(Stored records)

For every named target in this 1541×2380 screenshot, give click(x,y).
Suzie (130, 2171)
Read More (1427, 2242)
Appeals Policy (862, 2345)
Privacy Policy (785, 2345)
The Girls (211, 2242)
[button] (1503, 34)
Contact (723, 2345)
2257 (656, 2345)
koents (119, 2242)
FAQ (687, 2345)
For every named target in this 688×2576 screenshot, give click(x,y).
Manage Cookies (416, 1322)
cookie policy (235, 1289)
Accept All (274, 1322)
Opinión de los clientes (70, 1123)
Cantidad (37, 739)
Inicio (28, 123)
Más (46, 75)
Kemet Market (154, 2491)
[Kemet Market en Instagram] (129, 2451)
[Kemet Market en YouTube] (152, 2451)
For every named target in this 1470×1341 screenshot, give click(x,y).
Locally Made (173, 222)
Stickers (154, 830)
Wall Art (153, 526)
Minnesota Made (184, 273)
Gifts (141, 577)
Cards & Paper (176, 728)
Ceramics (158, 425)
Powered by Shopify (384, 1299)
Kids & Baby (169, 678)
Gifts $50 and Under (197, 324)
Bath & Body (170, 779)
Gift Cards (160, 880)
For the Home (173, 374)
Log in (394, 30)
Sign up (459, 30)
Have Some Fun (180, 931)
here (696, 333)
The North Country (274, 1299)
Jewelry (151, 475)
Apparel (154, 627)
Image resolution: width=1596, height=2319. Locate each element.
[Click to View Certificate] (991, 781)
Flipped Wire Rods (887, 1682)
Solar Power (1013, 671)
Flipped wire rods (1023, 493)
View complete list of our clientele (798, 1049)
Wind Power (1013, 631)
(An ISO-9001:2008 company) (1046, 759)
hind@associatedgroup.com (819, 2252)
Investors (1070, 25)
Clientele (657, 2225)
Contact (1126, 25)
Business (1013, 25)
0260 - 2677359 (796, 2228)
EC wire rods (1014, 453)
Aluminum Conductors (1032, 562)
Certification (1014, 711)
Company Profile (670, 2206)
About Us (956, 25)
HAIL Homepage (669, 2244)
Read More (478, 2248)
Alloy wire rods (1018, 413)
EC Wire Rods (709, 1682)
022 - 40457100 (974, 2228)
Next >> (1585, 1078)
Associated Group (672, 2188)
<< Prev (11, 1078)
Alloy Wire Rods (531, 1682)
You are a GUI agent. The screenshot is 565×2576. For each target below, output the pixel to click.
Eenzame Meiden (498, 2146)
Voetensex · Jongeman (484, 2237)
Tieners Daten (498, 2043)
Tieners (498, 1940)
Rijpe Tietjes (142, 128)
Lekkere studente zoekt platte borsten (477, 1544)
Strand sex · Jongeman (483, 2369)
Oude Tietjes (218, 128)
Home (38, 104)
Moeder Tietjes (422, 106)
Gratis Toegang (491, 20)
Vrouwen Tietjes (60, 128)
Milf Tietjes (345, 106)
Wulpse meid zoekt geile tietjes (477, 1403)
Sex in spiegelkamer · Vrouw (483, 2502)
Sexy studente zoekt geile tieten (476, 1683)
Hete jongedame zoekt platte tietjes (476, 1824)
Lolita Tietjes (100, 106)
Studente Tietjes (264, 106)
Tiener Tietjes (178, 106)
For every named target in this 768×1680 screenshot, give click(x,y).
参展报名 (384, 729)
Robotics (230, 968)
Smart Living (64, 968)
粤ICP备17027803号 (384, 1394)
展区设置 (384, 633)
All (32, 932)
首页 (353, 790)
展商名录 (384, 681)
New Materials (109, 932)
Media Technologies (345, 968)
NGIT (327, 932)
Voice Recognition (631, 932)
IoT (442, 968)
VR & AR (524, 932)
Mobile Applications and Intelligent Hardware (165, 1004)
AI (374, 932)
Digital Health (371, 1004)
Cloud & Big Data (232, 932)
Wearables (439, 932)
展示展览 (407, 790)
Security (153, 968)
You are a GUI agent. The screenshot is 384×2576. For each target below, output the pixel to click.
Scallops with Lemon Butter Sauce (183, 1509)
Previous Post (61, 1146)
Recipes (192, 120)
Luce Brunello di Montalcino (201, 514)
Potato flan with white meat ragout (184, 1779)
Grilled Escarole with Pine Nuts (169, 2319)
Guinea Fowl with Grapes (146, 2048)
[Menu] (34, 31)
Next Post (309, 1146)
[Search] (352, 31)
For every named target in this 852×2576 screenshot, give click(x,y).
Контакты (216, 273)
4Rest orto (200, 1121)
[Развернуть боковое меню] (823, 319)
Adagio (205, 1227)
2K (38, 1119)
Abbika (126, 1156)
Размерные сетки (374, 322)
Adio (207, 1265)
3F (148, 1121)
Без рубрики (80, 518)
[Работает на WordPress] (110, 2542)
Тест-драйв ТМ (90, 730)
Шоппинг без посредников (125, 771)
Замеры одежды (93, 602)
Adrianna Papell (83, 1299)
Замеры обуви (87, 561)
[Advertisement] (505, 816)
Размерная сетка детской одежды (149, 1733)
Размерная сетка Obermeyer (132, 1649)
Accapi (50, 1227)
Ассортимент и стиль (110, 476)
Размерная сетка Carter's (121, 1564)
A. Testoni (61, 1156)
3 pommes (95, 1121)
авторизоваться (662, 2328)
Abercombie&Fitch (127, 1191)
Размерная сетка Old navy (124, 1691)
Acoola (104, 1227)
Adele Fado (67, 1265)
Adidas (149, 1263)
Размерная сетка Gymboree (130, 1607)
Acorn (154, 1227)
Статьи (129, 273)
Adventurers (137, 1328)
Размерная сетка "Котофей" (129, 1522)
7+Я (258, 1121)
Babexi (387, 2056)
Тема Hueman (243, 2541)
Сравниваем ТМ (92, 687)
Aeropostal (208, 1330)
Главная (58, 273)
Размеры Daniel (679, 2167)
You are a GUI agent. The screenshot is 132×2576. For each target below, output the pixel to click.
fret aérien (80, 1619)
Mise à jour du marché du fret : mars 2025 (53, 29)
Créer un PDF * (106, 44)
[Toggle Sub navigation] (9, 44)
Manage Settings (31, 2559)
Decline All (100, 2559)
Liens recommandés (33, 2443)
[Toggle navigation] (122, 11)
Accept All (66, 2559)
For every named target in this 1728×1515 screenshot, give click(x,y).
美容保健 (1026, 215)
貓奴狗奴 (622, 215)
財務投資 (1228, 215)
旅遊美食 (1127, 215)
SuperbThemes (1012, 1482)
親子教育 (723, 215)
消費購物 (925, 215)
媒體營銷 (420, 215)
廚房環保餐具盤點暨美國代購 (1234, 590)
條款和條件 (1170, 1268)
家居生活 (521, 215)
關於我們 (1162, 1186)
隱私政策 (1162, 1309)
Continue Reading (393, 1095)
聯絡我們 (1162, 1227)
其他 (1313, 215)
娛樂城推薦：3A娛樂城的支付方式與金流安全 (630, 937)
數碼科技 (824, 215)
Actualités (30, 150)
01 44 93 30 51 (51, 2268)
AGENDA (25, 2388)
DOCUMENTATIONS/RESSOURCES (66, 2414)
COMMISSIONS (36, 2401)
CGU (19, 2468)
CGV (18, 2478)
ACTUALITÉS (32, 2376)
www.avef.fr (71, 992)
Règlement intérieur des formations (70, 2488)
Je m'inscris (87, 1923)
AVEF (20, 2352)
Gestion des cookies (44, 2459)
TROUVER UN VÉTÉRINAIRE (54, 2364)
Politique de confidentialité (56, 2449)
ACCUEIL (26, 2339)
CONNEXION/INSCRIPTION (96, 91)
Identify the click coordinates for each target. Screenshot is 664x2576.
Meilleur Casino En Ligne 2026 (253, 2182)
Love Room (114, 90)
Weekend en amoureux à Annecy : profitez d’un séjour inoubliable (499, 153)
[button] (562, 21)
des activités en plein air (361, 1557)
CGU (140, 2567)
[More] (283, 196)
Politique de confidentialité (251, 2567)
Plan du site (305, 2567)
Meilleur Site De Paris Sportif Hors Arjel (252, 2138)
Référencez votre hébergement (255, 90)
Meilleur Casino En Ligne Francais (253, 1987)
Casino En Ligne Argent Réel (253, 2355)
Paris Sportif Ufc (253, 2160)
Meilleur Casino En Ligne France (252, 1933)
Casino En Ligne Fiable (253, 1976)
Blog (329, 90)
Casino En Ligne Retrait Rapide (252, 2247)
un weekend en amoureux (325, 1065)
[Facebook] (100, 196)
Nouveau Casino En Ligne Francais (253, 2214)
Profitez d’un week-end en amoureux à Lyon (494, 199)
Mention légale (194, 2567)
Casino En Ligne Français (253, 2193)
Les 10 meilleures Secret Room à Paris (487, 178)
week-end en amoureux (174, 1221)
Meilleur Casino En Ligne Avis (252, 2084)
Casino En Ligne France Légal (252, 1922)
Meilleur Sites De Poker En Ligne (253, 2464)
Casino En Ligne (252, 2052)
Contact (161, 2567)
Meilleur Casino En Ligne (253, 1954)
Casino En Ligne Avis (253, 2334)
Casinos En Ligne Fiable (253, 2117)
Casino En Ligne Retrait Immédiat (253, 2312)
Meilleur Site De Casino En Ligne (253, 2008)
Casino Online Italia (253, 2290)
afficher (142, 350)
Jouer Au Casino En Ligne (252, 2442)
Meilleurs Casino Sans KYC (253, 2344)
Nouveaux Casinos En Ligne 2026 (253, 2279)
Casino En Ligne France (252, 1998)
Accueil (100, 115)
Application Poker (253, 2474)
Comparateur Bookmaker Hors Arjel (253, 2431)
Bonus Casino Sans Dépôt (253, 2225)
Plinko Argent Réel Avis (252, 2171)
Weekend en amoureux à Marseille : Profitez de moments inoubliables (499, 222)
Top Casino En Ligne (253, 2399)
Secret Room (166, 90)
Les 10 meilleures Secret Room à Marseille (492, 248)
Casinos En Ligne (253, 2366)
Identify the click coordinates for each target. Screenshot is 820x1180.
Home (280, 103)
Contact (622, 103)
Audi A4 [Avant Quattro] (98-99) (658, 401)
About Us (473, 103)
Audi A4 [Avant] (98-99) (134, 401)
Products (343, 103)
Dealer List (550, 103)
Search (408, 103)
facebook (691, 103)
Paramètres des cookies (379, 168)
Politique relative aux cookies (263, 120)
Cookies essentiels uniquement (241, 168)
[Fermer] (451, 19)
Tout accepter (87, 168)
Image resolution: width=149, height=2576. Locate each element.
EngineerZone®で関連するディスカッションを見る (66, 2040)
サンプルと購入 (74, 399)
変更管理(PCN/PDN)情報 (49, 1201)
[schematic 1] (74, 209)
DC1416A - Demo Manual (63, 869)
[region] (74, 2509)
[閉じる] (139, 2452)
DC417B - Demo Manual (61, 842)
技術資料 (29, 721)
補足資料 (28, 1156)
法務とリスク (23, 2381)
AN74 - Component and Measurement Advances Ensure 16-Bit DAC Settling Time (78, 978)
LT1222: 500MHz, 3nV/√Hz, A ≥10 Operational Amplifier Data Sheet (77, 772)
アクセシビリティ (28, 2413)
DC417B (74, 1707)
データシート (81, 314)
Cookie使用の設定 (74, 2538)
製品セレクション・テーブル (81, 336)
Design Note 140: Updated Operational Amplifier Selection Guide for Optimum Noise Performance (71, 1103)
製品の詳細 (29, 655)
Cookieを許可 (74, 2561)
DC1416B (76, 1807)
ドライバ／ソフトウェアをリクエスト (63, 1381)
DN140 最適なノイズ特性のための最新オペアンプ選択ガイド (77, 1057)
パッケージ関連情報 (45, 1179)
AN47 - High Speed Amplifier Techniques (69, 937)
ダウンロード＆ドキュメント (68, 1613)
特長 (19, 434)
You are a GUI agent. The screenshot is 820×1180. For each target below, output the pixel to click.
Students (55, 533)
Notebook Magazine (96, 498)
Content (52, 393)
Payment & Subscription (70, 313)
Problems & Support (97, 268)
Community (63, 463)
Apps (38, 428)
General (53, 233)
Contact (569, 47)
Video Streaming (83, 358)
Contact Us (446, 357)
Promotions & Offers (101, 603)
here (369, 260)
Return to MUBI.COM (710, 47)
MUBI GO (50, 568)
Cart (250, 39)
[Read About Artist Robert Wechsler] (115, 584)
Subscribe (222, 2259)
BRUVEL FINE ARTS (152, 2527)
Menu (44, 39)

| Task description |
When the word "zoekt" shows up in a line of the entries, report that line.

| Exercise response |
Lekkere studente zoekt platte borsten (477, 1544)
Wulpse meid zoekt geile tietjes (477, 1403)
Sexy studente zoekt geile tieten (476, 1683)
Hete jongedame zoekt platte tietjes (476, 1824)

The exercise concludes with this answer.